Overdoses of pesticides lead to a decrease in the yield and quality of plants, such as beans. The unconscious use of deltamethrin, one of the synthetic insecticides, increases the amount of reactive oxygen species (ROS) by causing oxidative stress in plants. In this case, plants tolerate stress by activating the antioxidant defense mechanism and many genes. 5-Aminolevulinic acid (ALA) improves tolerance to stress by acting exogenously in low doses. There are many gene families that are effective in the regulation of this mechanism. In addition, one of the response mechanisms at the molecular level against environmental stressors in plants is retrotransposon movement. In this study, the expression levels of superoxide dismutase (SOD), ascorbate peroxidase (APX), catalase (CAT), glutathione reductase (GR), and stress-associated protein (SAP) genes were determined by Q-PCR in deltamethrin (0.5 ppm) and various doses (20, 40, and 80 mg/l) of ALA-treated bean seedlings. In addition, one of the response mechanisms at the molecular level against environmental stressors in plants is retrotransposon movement. It was determined that deltamethrin increased the expression of SOD (1.8-fold), GPX (1.4-fold), CAT (2.7-fold), and SAP (2.5-fold) genes, while 20 and 40 mg/l ALA gradually increased the expression of these genes at levels close to control, but 80 mg/l ALA increased the expression of these genes almost to the same level as deltamethrin (2.1-fold, 1.4-fold, 2.6-fold, and 2.6-fold in SOD, GPX, CAT, and SAP genes, respectively).

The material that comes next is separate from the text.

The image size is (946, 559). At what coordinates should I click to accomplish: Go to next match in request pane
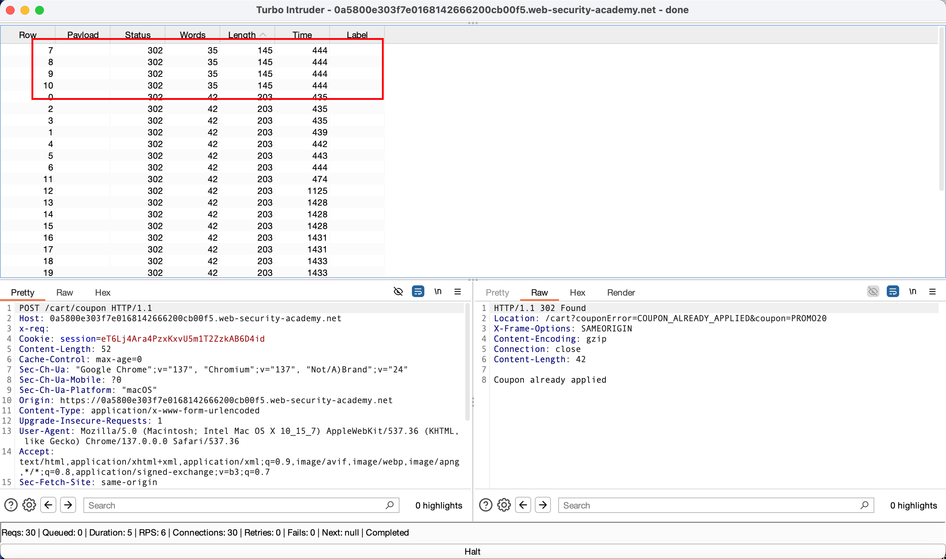[68, 505]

In addition, retrotransposon-microsatellite amplified polymorphism (REMAP) was performed to determine the polymorphism caused by retrotransposon movements. While deltamethrin treatment has caused a decrease in genomic template stability (GTS) (27%), ALA treatments have prevented this decline. At doses of 20, 40, and 80 mg/L of ALA treatments, the GTS ratios were determined to be 96.8%, 74.6%, and 58.7%, respectively. Collectively, these findings demonstrated that ALA has the utility of alleviating pesticide stress effects on beans.